The piecemeal approach of the amendment, singling out life insurance gains, as one type of income, for special treatment looks wrong in principle. On that basis, I encourage the hon. Gentleman to withdraw the amendment.

Photo of Mr Howard Flight Mr Howard Flight Shadow Chief Secretary to the Treasury

I take the Economic Secretary's point that the provision is designed to address a specific

situation in relation to charities that are trusts. Will the net result of that be that, although a corporate charity has a different tax regime, the charity that is a trust is likely to be better off in terms of insurance gains? I note—although I am not saying that I welcome it—that many charities in other EU countries are corporate rather than trusts, so one suspects that there may be an increase in the number of charities in this country that are structured as corporate bodies rather than trusts in the future.

The purpose of the provision is to sort out the position of trusts, but if it then creates an anomaly in the overall amount of tax to be paid under the different regimes, that should be addressed, because it is undesirable to have tax arrangements that provide incentives for one sort of structure but not another. The issue needs to be addressed, but it is not fundamental to the objective of the clause. I shall not press the amendment to a vote, but I would like to hear the Economic Secretary's response.

Photo of John Healey John Healey The Economic Secretary to the Treasury 9:15 am, 22nd May 2003

As I explained, our proposed changes are designed to assist charitable trusts and deal specifically with the difficulty that was created by the 1998 changes, which did not affect charities constituted as companies. As we always do, we shall keep the provision under review and if the sort of anomalies that the hon. Gentleman is concerned about arise and it becomes apparent that they are unjustified, we will consider taking appropriate action.

Photo of Mr Howard Flight Mr Howard Flight Shadow Chief Secretary to the Treasury

I beg to ask leave to withdraw the amendment.

Amendment, by leave, withdrawn.

Photo of Mr Howard Flight Mr Howard Flight Shadow Chief Secretary to the Treasury

I beg to move amendment No. 154, in

schedule 34, page 404, line 10, at end add—

Part 5

Removal of Double-counting of gains

16 In section 541(1) of the Taxes Act 1988 (life policies: computation of gain), delete ''and'' at the end of subparagraph (i) in each of the paragraphs (b) and (c), and at the end of subparagraph (ii) of each of those paragraphs insert ''and

(iii) to the extent that, apart from this subparagraph, a gain would otherwise be treated as arising on the happening of the chargeable event in question, the lesser of that gain and the total amount of any gains treated as accruing on the happening of any previous chargeable events which comprised an assignment of the policy;''.'.

This is another issue that was raised by the Law Society. The intention in the amendment is, in parallel with the capital gains tax amendment to clause 156, to remove an equal and opposite anomaly in the income tax legislation on gains on life policies. Clause 156 deals with capital gains tax but is one sided in tackling anomalies between the income tax chargeable gains regime and the capital gains tax regime for life policies and deferred annuity policies. To deal with a particular scheme that had exploited that, clause 156 eliminates the anomaly that worked in the taxpayer's favour, but does nothing to maintain the balance by tackling the equal and opposite anomaly, which can give the Revenue two tax liabilities on the same sum, which in the taxpayer's hands may not be a gain.
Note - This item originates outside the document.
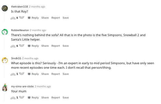Open thekraken108's user profile link
Screen dimensions: 161x104
click(x=19, y=7)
The editor of Taxation magazine raised the matter and I understand that the problem would arise particularly in the second-hand market for insurance policies when a tax bill arises if someone disposes of a single-premium policy at a profit. If someone buys it and on-sells it they can be left with a tax liability and a real loss. The Minister may have seen the arithmetic set out in the Law Society's example.

Photo of John Healey John Healey The Economic Secretary to the Treasury

The purpose of the amendment is to reduce the size of a gain on the maturity or surrendering of a life assurance policy when there was a previous gain from an earlier assignment or assignments of the policy. As the hon. Gentleman explained, the reason for the amendment is the capital gains tax proposals in clause 156 which are designed to put an end to avoidance schemes that are used purely and directly to create tax losses. The possible income charge at which the amendment is directed is not connected with the capital gains proposal and I do not agree with the hon. Gentleman that the capital gains changes justify the amendment.

The legislation governing chargeable event gains is notoriously complex, as I have discovered in recent days. I regret to tell the hon. Gentleman that his amendment will compound rather than simplify the problem. It addresses an apparent unfairness in the way that the policy gains are taxed. The solution that it provides would merely add to the complexity and, in many circumstances, would be quite unworkable because the information needed to make it work would not be available to the taxpayer or the insurance company. I accept that in theory there is the possibility of a double charge for life insurance policies. The question is whether that possibility is so severe and sufficiently common in practice to justify making complex amendments to the law. They would be far more complex than the hon. Gentleman or those who framed the amendment perhaps envisaged.

Legislation has been in place for 20 years, and there is little evidence that it has caused or is causing difficulties of the sort to which the amendment is directed. The hon. Gentleman will know that the commercial market in second-hand policies is a sophisticated market, and those who are involved in it are well aware of the tax rules and their consequences. He will also know that it is almost always a market of qualifying policies, where the original assignment will not give rise to a gain. In practice, therefore, double charges do not arise in any great number. That is why the legislation has not been changed before now by this Government or previous Governments.

I do not consider that the closure of the capital gains loophole justifies the proposed change. On that basis, I encourage the hon. Gentleman to withdraw the amendment.

Photo of Mr Howard Flight Mr Howard Flight Shadow Chief Secretary to the Treasury

It strikes me as a pity that the Government should tidy up the tax law in one area and, as the Economic Secretary effectively admitted, leave an unsatisfactory structural situation on the other side of the coin. There is a situation in which double tax could arise. I will duly blame the Law

Society for the form of its amendment if what the Economic Secretary says is correct. There is no point using it if it cannot achieve what it is intended to achieve. However, it raises the problem and, although it should not arise where qualifying policies are involved, no market should be messed around with by wrong tax arrangements.

Photo of Michael Jack Michael Jack Conservative, Fylde

My hon. Friend is teasing my interest in the matter. Did the Law Society quantify the amount of tax that it thought would be affected by its proposal?

Photo of Mr Howard Flight Mr Howard Flight Shadow Chief Secretary to the Treasury

Not in the aggregate, but in terms of an individual situation it did. The prevailing situation in which the tax arrangements apply seems extremely tax anomalous. It may well be that the volume of such business affected is modest with regard to additional tax revenue. That is not a sound argument for having a tax regime that is manifestly wrong. However, partly on the basis of the amendment not achieving its objective, and partly on the basis of materiality, I feel that there is no point in pressing it to a vote. I hope that the Government will consider tidying up the matter in due course, and I beg to ask leave to withdraw the amendment.

Amendment, by leave, withdrawn.

Schedule 34 agreed to.

Clause 171 ordered to stand part of the Bill.